▶ Problem
Give back the whole listing below exactly.

▶ Input data
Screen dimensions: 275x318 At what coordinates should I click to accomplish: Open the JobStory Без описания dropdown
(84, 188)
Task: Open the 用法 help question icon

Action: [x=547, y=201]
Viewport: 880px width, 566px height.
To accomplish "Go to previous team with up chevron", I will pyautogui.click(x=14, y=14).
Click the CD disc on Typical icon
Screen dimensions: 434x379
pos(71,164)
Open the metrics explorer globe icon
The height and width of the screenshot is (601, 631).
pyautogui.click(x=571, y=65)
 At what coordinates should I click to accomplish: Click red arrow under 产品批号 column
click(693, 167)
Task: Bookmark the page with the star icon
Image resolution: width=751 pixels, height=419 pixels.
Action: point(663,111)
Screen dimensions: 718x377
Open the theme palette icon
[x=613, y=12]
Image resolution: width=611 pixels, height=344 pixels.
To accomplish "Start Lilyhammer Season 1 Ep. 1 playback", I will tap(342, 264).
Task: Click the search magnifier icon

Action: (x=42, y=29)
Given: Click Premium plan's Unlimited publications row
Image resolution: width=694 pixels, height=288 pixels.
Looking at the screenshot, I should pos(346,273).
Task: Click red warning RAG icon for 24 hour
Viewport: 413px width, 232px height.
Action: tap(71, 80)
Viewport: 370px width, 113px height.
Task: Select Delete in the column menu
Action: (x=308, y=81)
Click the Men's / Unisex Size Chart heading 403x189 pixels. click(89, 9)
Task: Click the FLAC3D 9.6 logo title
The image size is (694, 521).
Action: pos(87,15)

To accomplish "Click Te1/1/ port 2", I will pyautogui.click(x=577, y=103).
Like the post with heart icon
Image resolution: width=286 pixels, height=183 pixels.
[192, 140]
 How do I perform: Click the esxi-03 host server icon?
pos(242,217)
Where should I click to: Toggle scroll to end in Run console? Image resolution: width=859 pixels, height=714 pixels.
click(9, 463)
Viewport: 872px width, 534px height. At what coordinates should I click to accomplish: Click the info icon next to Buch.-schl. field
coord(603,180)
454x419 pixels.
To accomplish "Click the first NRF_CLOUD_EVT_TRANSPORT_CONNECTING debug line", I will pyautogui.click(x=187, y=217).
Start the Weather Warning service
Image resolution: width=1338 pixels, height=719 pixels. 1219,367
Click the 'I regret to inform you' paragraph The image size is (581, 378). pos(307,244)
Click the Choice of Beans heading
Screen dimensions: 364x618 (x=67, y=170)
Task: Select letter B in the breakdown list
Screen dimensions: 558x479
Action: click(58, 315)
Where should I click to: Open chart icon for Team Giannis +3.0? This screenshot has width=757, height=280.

▶ Task output
Screen dimensions: 275x318 At what coordinates should I click to accomplish: Open the JobStory Без описания dropdown
(84, 188)
Task: Open the 用法 help question icon

Action: [x=547, y=201]
Viewport: 880px width, 566px height.
To accomplish "Go to previous team with up chevron", I will pyautogui.click(x=14, y=14).
Click the CD disc on Typical icon
Screen dimensions: 434x379
pos(71,164)
Open the metrics explorer globe icon
The height and width of the screenshot is (601, 631).
pyautogui.click(x=571, y=65)
 At what coordinates should I click to accomplish: Click red arrow under 产品批号 column
click(693, 167)
Task: Bookmark the page with the star icon
Image resolution: width=751 pixels, height=419 pixels.
Action: point(663,111)
Screen dimensions: 718x377
Open the theme palette icon
[x=613, y=12]
Image resolution: width=611 pixels, height=344 pixels.
To accomplish "Start Lilyhammer Season 1 Ep. 1 playback", I will tap(342, 264).
Task: Click the search magnifier icon

Action: (x=42, y=29)
Given: Click Premium plan's Unlimited publications row
Image resolution: width=694 pixels, height=288 pixels.
Looking at the screenshot, I should pos(346,273).
Task: Click red warning RAG icon for 24 hour
Viewport: 413px width, 232px height.
Action: tap(71, 80)
Viewport: 370px width, 113px height.
Task: Select Delete in the column menu
Action: (x=308, y=81)
Click the Men's / Unisex Size Chart heading 403x189 pixels. click(89, 9)
Task: Click the FLAC3D 9.6 logo title
The image size is (694, 521).
Action: pos(87,15)

To accomplish "Click Te1/1/ port 2", I will pyautogui.click(x=577, y=103).
Like the post with heart icon
Image resolution: width=286 pixels, height=183 pixels.
[192, 140]
 How do I perform: Click the esxi-03 host server icon?
pos(242,217)
Where should I click to: Toggle scroll to end in Run console? Image resolution: width=859 pixels, height=714 pixels.
click(9, 463)
Viewport: 872px width, 534px height. At what coordinates should I click to accomplish: Click the info icon next to Buch.-schl. field
coord(603,180)
454x419 pixels.
To accomplish "Click the first NRF_CLOUD_EVT_TRANSPORT_CONNECTING debug line", I will pyautogui.click(x=187, y=217).
Start the Weather Warning service
Image resolution: width=1338 pixels, height=719 pixels. 1219,367
Click the 'I regret to inform you' paragraph The image size is (581, 378). pos(307,244)
Click the Choice of Beans heading
Screen dimensions: 364x618 (x=67, y=170)
Task: Select letter B in the breakdown list
Screen dimensions: 558x479
Action: click(58, 315)
Where should I click to: Open chart icon for Team Giannis +3.0? This screenshot has width=757, height=280.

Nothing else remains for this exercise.